No debate sobre a inovação tecnológica, repete-se uma ideia feita: a Europa está condenada a andar atrás dos EUA porque aqui a regulação pesa mais.
À primeira vista, essa leitura até parece confirmar-se. O ecossistema tecnológico norte-americano nasceu num ambiente quase sem restrições legais, onde o “move fast and break things” se tornou o mantra de uma geração que construiu unicórnios em série no ‘Vale do Silício’. Já a Europa, ganhou a reputação de ser o continente onde a inovação tropeça na burocracia impostas por reguladores e directivas.
Crescer rápido sem limites legais pode ser tentador. Afinal, os EUA criaram gigantes globais ao permitir que experimentassem em larga escala, sem olhar a custos sociais ou éticos. Mas hoje, algumas dessas empresas enfrentam multas pesadas e uma crescente desconfiança pública. A ausência de regras não evitou riscos, apenas os adiou, tornando inevitáveis correções mais difícieis e dispendiosas.
Essa é precisamente a lição que outros setores já tinham aprendido: sem regras, o crescimento cobra sempre a sua fatura. O que no ecossistema tecnológico europeu ainda parece um dilema, noutros setores foi resolvido há muito. A regulação foi o que lhes permitiu crescer com confiança. São disso exemplos a aviação, onde a regulação impõe certificações técnicas rigorosas antes de cada voo, e a farmacêutica, em que só após longos ensaios clínicos regulamentados um medicamento pode chegar ao mercado.
Ou seja, sempre que a tecnologia toca diretamente na vida das pessoas, como é o caso da inteligência artificial, a sociedade exige regras. E a experiência é clara: em setores críticos, as regras não travaram a inovação. Pelo contrário, ajudaram-na a ganhar escala sustentada e a conquistar confiança pública.
O mundo começa a alinhar-se, deixando claro que estas obrigações vão tornar-se um standard internacional inevitável. Já não é apenas a Europa a puxar pela agenda: a Califórnia aprovou há dias o AI Transparency Act, que obriga plataformas a identificar conteúdos gerados por IA e a garantir informação sobre a origem e contexto dos conteúdos até 2027; Singapura expandiu o seu AI Governance Framework para abranger modelos generativos; e no Brasil avança o debate em torno do Marco Legal da IA.

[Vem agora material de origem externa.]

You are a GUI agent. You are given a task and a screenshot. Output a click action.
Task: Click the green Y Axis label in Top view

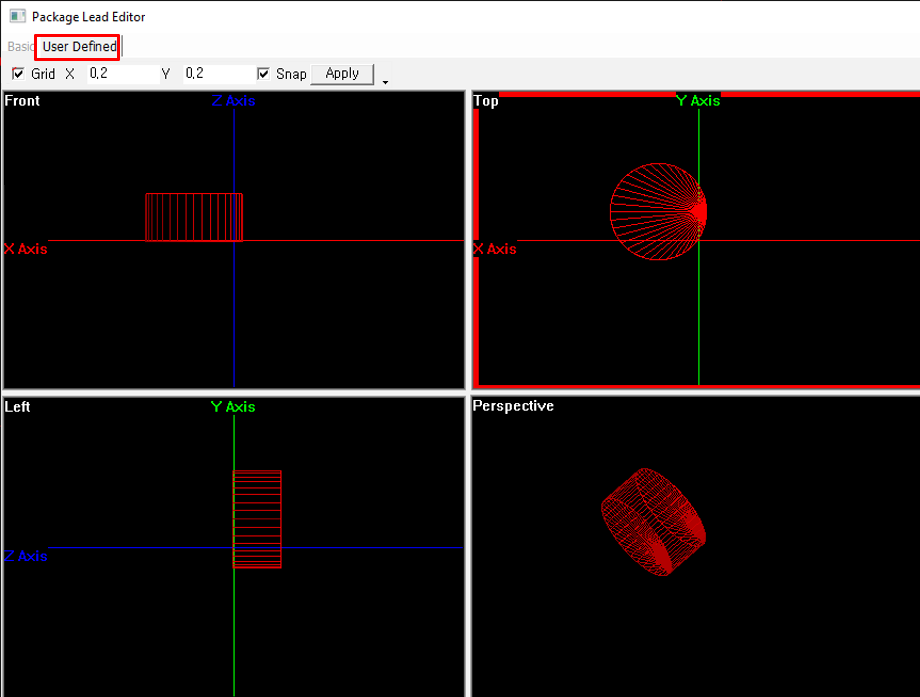pos(698,101)
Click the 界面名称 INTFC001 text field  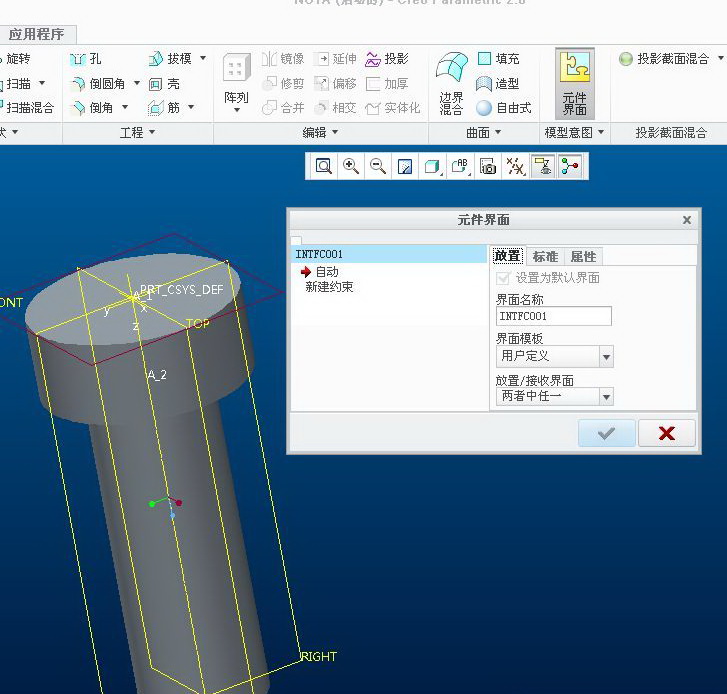pyautogui.click(x=553, y=316)
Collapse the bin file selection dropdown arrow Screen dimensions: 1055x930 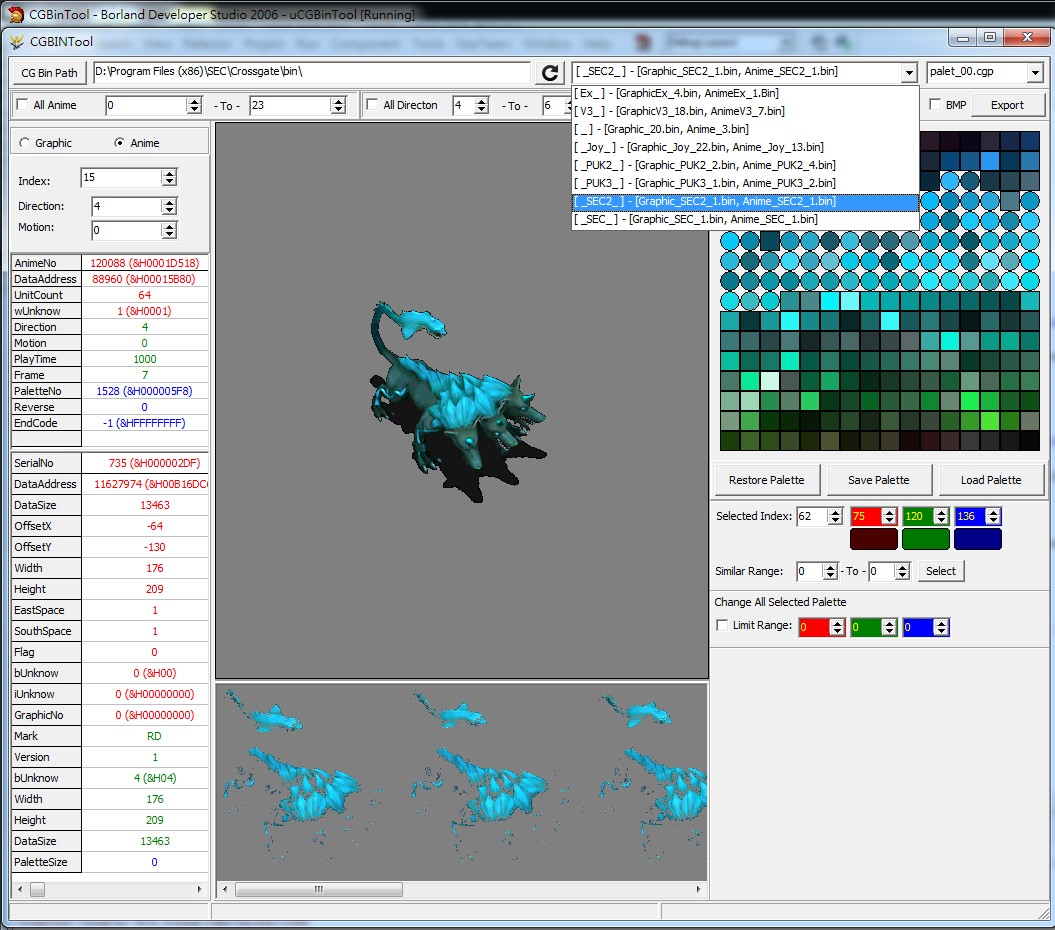tap(908, 73)
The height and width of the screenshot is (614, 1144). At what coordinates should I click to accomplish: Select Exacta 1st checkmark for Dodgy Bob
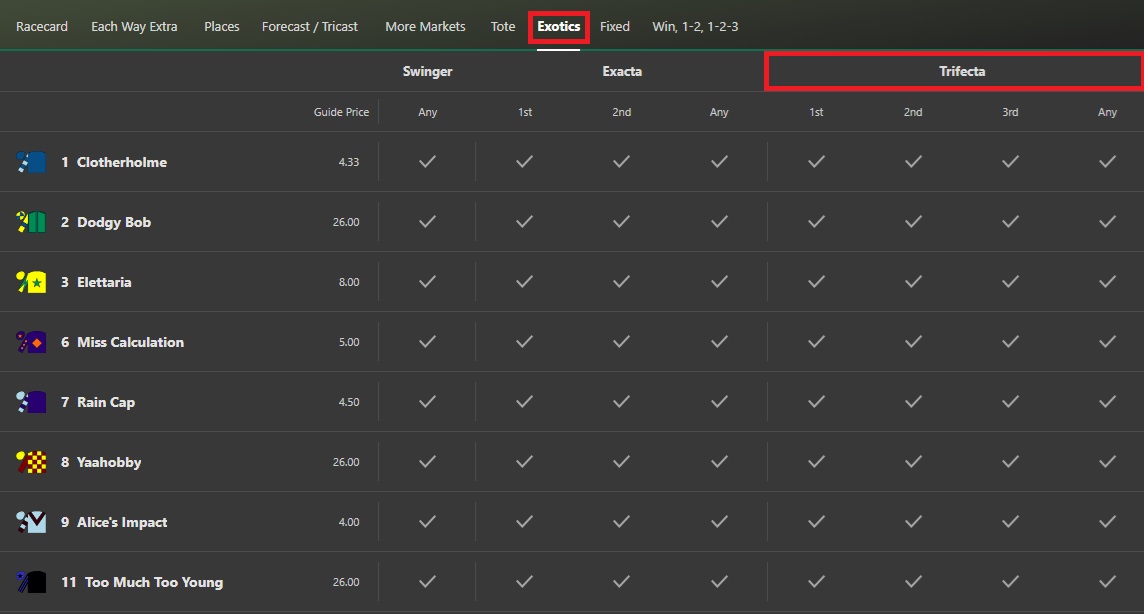524,221
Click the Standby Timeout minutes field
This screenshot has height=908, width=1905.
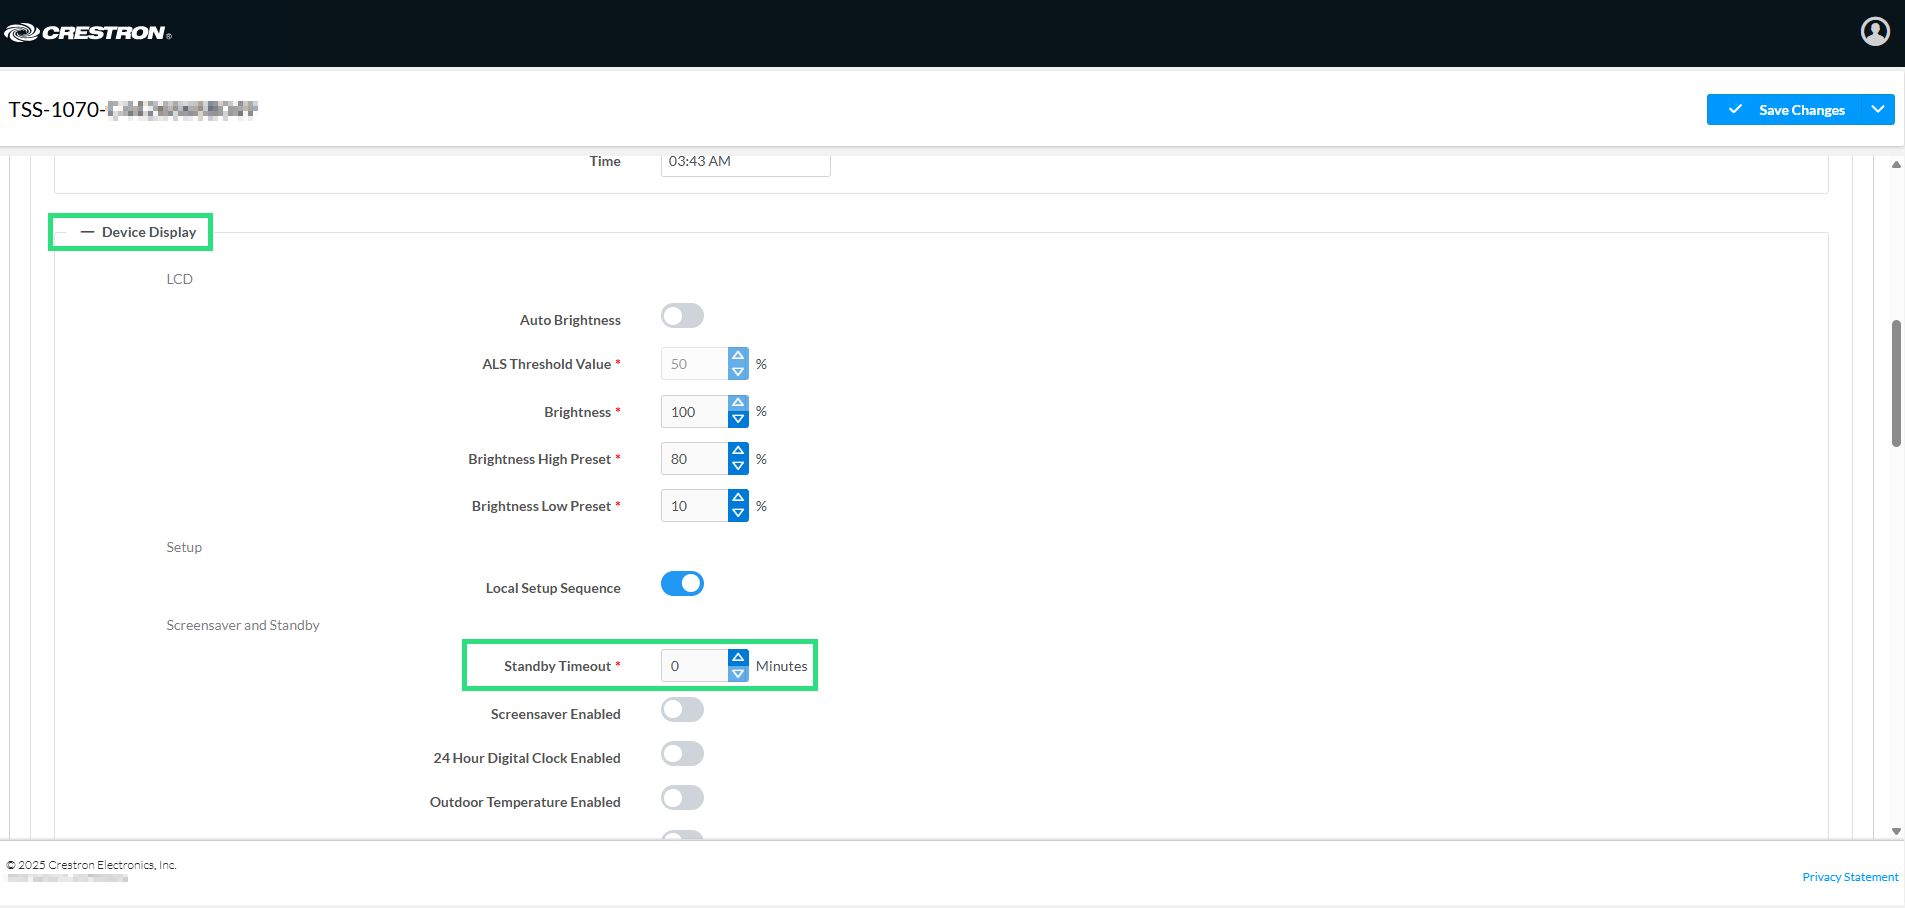tap(695, 666)
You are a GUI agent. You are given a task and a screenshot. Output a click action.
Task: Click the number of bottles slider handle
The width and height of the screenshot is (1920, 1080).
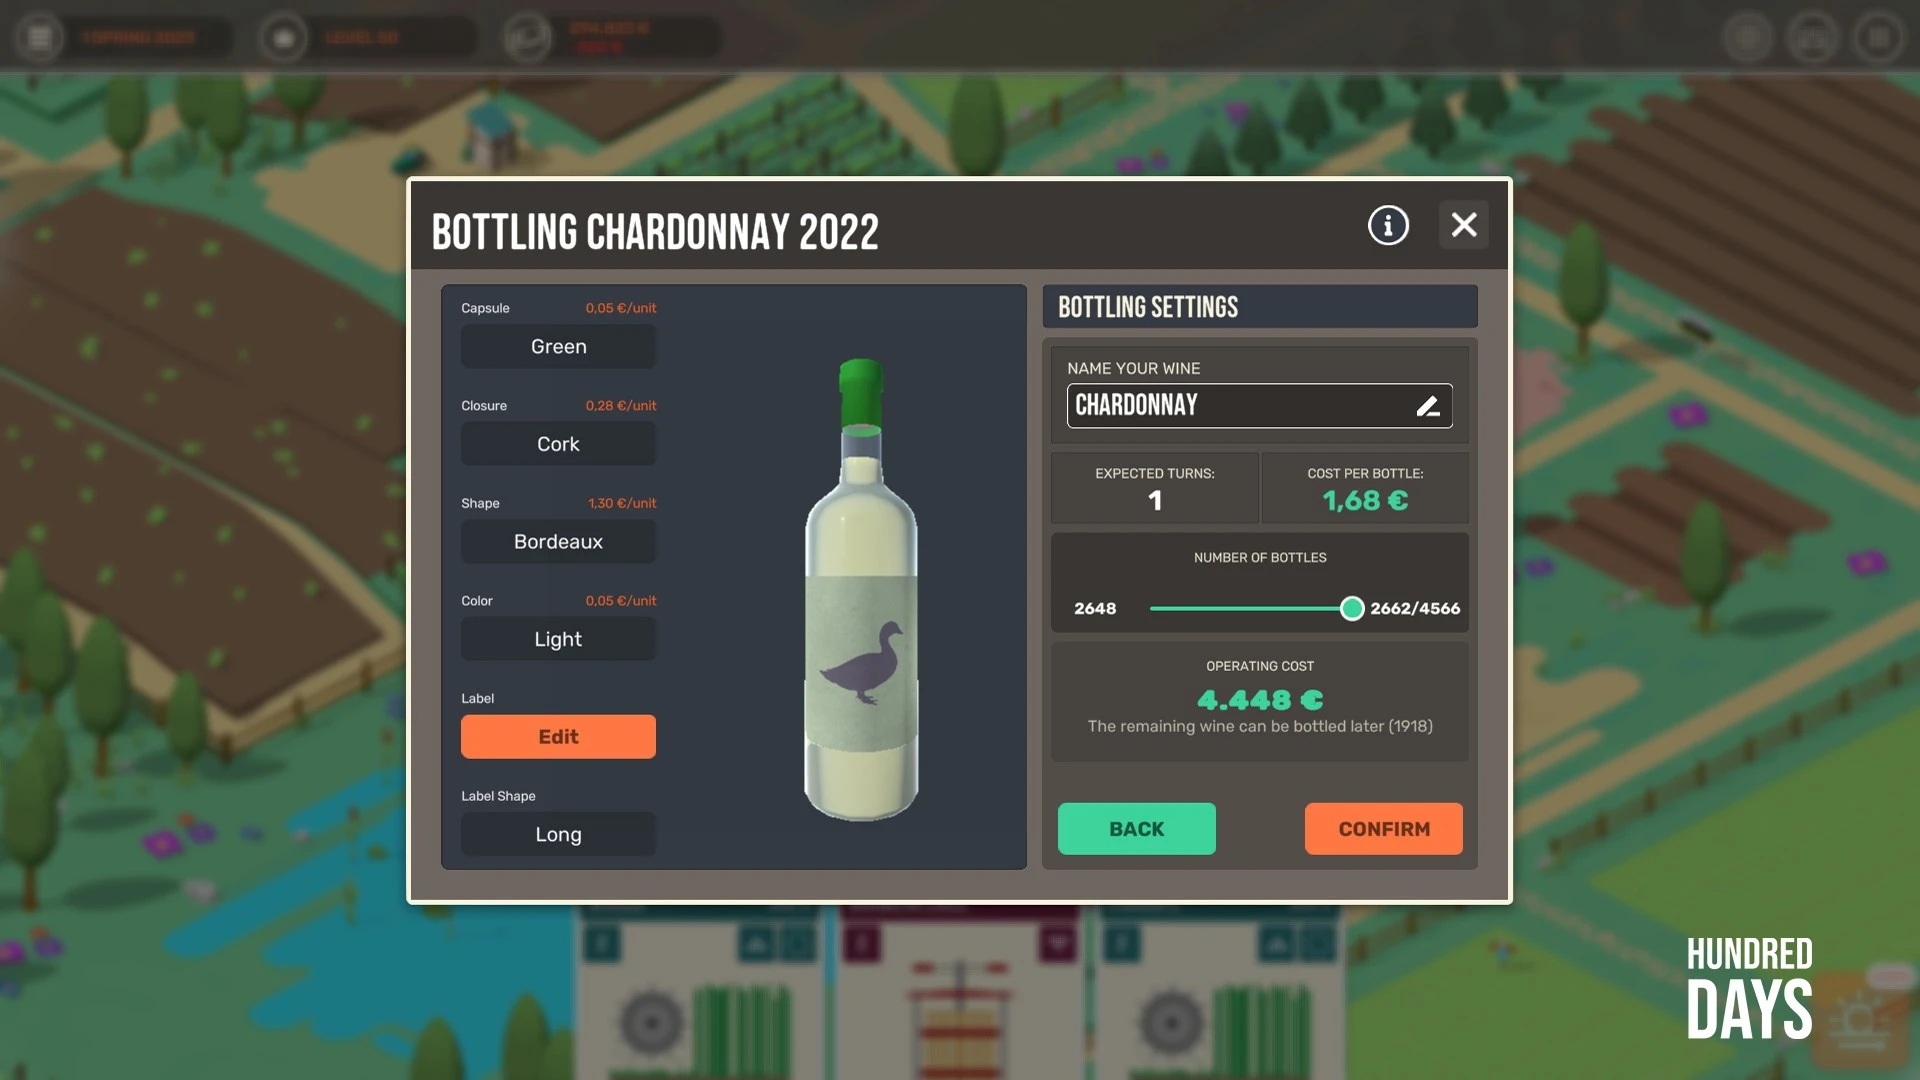(x=1352, y=608)
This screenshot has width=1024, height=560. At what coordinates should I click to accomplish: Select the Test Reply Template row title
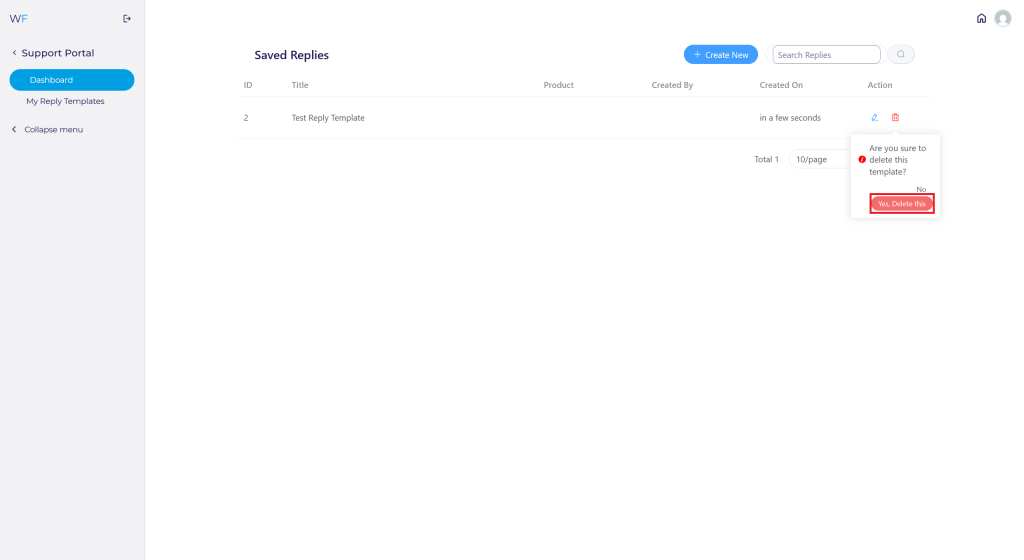(328, 118)
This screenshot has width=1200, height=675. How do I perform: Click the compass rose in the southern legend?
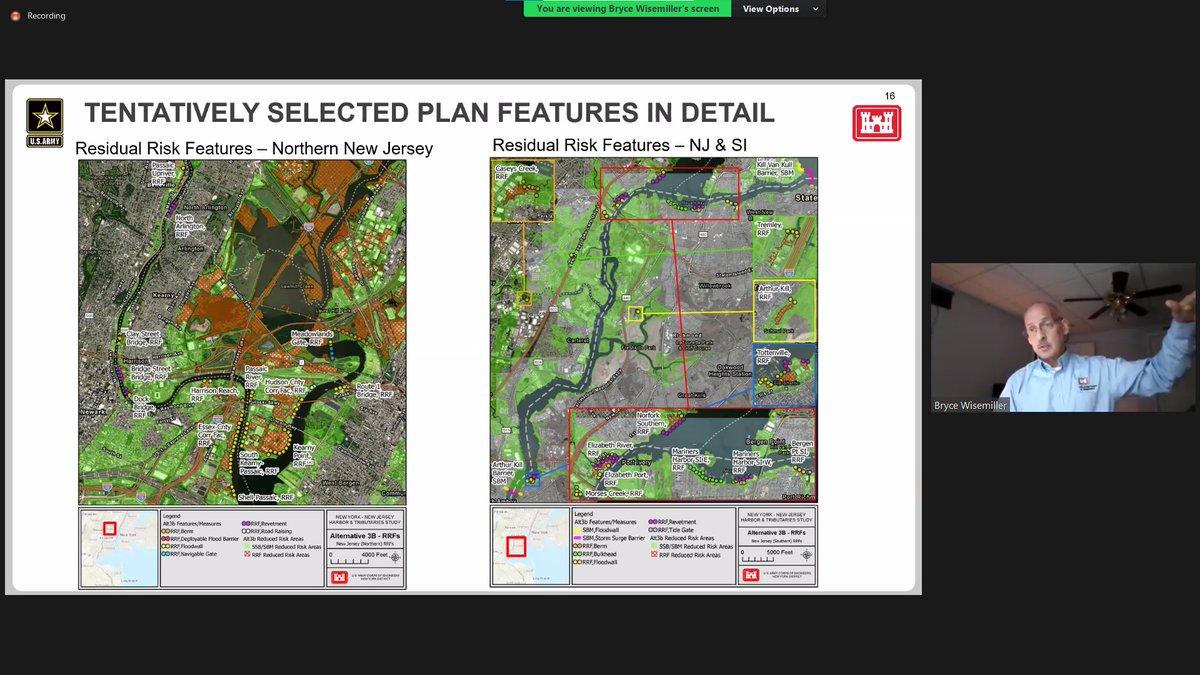tap(805, 555)
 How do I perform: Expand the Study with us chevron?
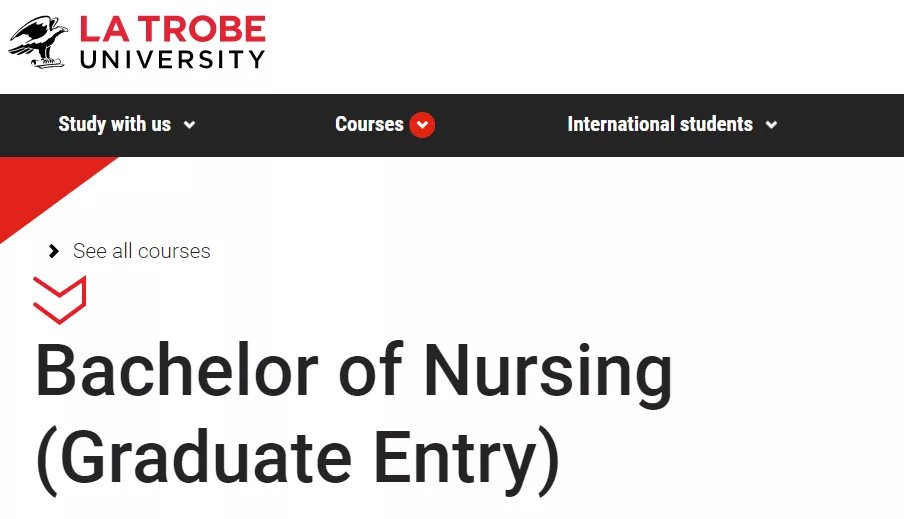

Em Portugal, o anúncio de que a ANACOM vai assumir o papel de autoridade fiscalizadora da Inteligência Artificial confirma a mesma tendência. Por isso, para quem ainda se pergunte se deve preparar-se ou esperar para ver, a mensagem é inequívoca: a regulação atingiu o ponto de não retorno. E esperar para ver já não é uma estratégia — é um risco.
O que muitos confundem com entraves ou consideram burocracia é, na verdade, um diferencial. A inovação que nasce com compliance by design inspira confiança, acelera rondas de investimento, fecho de contratos e abre portas a parcerias globais.
Crescer rápido, sem alicerces dificilmente resiste ao teste do tempo e o capital inteligente já não se satisfaz apenas com ideias brilhantes. Investidores, clientes e parceiros internacionais procuram organizações investor-ready desde o primeiro momento, com a garantia de que não vão tropeçar em fragilidades estruturais — uma patente por registar, um dataset mal licenciado ou um contrato mal estruturado.
A Europa não está destinada a perder para os EUA por causa da regulação. Está, na verdade, a criar as bases sólidas para que as suas empresas escalem com confiança e credibilidade internacional. E, no longo prazo, é a confiança que faz a diferença e quem souber transformá-la em vantagem não vai apenas escalar, vai permanecer.